Рик огляделся по сторонам, скользнул оценивающим взглядом по ухоженным строениям, по глянцевым шкурам лошадей. Он никогда не бывал настолько пьян, чтобы не суметь подсчитать куш.
— Этого мало.
— Ничего, перебьешься тем, что дают. И держись подальше от моей фермы. Я выпишу тебе чек.

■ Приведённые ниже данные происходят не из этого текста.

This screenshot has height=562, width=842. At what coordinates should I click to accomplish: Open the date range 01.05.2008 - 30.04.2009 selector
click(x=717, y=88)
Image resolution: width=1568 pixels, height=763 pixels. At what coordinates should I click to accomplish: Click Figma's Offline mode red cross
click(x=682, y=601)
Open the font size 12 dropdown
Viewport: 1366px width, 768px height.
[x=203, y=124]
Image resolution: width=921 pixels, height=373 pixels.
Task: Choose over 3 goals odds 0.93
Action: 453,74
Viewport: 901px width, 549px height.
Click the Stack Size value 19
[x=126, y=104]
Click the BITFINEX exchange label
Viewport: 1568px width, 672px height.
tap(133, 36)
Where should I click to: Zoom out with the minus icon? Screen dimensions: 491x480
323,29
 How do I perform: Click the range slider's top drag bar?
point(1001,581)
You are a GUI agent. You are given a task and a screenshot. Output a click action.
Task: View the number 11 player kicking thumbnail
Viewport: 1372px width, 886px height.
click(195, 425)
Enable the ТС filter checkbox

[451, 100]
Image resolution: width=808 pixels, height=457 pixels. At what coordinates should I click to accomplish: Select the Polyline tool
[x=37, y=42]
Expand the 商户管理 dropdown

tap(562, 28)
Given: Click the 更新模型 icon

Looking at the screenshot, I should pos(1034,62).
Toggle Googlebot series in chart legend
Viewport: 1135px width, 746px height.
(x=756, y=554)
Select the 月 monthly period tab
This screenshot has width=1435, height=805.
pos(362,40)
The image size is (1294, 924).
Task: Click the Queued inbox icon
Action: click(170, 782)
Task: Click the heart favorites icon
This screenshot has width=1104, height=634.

Гейб зашагал прочь, а Рик снова поднес к губам фляжку. Этого мало, думал он, глотая виски, которое горечью растворялось в крови. Этого недостаточно. Гейб вышел в люди, завел свое дело, большое дело, и Рик хотел получить свой кусок пирога. И он получит его, пообещал себе Рик. В свое время он дал мальчишке шанс. Настала пора сыграть в ту же игру, только обменявшись ролями.
Глава 8
Сидя в ресторане за бокалом белого вина, Филипп Байден все чаще и чаще поглядывал на часы. Келси не опаздывала — это он приехал слишком рано, так что для волнения не было никаких видимых оснований. И тем более не было оснований считать, что за две недели своего пребывания на ферме Келси успела измениться столь сильно и необратимо, что теперь она будет смотреть на него совсем другими глазами. Или что она заметит его тоску — ту самую тоску, которую Филипп уже испытывал однажды — в тот самый день, когда женщину, которую он когда-то любил, увозили в тюрьму. Но ведь он ничего не мог сделать. Абсолютно ничего… И все же, как бы часто Филипп ни повторял себе эти слова, они продолжали звучать фальшиво. Ощущение вины не отпускало его все эти годы, оно нещадно мучило его, и умерить боль Филипп мог, только даря всю свою любовь дочери.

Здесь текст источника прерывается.